EXERCISE GOAL: List every line below containing "افضل".

Dataset entries:
:::::

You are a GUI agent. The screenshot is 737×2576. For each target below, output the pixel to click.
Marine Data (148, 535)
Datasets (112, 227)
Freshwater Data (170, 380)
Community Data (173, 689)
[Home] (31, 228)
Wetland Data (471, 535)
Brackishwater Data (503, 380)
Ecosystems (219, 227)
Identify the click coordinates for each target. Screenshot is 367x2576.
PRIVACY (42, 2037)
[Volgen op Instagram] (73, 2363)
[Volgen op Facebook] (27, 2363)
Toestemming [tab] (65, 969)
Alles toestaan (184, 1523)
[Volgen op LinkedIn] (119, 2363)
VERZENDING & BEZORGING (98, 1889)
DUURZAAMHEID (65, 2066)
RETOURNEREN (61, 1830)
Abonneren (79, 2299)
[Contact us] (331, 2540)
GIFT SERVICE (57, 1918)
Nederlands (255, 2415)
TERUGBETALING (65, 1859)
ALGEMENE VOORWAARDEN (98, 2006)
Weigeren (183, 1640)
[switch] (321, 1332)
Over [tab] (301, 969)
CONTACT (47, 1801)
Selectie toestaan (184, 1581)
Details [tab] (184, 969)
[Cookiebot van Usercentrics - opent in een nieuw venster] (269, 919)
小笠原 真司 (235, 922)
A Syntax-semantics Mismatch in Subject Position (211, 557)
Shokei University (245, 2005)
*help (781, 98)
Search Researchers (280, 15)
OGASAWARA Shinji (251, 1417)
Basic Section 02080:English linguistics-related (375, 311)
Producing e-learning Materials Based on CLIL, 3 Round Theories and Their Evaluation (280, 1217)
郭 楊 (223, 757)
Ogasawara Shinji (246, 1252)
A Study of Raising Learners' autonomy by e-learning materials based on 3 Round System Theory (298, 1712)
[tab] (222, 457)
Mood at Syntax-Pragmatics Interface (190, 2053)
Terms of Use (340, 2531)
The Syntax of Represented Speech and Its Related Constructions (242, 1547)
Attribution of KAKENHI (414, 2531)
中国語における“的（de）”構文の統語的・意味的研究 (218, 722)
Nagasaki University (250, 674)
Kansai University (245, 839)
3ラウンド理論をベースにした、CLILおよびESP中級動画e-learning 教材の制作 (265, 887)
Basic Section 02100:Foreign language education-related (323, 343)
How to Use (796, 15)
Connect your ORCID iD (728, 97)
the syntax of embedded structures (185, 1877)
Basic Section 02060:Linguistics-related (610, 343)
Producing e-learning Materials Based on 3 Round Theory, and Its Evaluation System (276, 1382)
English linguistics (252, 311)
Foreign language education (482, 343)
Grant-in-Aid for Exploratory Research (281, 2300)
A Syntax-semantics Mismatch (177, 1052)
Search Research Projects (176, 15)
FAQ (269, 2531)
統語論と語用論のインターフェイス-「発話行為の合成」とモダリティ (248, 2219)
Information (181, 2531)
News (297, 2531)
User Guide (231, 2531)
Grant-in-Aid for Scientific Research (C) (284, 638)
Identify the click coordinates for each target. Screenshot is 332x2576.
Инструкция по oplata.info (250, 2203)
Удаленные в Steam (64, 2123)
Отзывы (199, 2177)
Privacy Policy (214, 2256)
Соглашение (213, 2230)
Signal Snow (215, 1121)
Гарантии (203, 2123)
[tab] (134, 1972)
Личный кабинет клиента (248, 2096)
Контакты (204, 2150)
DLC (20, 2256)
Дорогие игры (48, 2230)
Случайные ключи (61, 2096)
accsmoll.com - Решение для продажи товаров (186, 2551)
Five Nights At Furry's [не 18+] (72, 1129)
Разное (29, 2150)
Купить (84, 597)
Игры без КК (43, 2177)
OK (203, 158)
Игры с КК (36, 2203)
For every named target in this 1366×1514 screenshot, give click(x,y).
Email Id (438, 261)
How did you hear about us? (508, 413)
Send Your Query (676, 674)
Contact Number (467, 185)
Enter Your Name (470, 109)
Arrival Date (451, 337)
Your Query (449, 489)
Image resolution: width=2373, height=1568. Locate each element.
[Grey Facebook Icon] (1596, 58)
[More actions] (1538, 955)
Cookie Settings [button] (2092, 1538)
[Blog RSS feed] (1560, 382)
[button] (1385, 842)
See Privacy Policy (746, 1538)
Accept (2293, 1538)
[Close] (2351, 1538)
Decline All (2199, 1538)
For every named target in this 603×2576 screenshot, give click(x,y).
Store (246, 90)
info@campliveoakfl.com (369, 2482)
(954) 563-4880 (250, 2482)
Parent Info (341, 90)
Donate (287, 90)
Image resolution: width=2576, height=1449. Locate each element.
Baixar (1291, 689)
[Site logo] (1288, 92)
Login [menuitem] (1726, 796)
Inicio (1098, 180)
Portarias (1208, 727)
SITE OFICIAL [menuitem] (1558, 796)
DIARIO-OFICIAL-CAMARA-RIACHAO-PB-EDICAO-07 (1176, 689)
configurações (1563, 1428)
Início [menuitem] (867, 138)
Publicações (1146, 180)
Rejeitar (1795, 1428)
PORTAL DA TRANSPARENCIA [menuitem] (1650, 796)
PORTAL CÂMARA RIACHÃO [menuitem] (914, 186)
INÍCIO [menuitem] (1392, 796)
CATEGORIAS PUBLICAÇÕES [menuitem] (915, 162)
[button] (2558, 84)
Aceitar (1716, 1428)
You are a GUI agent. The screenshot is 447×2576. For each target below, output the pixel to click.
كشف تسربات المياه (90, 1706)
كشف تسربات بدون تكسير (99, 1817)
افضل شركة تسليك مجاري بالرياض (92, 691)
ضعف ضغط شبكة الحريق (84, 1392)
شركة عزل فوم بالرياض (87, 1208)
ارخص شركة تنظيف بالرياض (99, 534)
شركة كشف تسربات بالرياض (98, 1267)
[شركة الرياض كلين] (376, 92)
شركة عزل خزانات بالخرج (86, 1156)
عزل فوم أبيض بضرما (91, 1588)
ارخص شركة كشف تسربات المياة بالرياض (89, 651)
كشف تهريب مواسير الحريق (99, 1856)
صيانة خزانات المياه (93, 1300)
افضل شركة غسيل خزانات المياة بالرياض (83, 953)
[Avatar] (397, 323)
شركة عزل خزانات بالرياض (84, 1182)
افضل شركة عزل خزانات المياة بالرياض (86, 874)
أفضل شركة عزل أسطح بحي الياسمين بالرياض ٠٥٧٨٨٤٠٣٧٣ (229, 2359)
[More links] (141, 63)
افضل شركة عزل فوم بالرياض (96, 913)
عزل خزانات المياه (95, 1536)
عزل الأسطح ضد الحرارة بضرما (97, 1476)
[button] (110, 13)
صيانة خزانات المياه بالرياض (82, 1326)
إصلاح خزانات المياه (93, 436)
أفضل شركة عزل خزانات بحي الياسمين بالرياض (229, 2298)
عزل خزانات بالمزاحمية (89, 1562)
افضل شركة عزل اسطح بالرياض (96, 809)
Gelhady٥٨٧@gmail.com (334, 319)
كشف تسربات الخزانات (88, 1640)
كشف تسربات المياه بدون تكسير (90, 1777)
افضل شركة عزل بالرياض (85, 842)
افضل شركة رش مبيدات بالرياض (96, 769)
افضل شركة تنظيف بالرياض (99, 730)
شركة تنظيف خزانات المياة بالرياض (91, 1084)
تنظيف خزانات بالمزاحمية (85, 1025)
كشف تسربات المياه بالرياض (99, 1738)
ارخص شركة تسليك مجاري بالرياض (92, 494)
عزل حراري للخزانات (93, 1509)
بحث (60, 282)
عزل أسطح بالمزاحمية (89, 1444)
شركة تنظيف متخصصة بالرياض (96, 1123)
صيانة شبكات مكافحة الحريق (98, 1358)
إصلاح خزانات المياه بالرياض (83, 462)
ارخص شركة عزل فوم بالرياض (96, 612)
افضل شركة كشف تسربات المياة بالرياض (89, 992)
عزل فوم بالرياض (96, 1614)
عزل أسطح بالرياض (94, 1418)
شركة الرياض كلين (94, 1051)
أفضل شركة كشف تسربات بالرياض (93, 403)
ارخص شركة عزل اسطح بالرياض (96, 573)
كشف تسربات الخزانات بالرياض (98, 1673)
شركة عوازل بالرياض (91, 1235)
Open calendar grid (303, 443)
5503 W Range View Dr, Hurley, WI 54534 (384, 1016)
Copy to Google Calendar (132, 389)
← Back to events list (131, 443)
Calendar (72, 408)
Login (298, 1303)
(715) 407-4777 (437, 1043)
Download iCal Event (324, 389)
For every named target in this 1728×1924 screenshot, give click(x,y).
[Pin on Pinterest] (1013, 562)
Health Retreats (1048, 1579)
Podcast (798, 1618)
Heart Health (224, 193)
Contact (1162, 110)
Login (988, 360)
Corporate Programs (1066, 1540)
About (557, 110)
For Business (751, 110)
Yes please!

:::::

ANSWER SPACE:
افضل شركة تسليك مجاري بالرياض (92, 691)
افضل شركة غسيل خزانات المياة بالرياض (83, 953)
افضل شركة عزل خزانات المياة بالرياض (86, 874)
افضل شركة عزل فوم بالرياض (96, 913)
افضل شركة عزل اسطح بالرياض (96, 809)
افضل شركة عزل بالرياض (85, 842)
افضل شركة رش مبيدات بالرياض (96, 769)
افضل شركة تنظيف بالرياض (99, 730)
افضل شركة كشف تسربات المياة بالرياض (89, 992)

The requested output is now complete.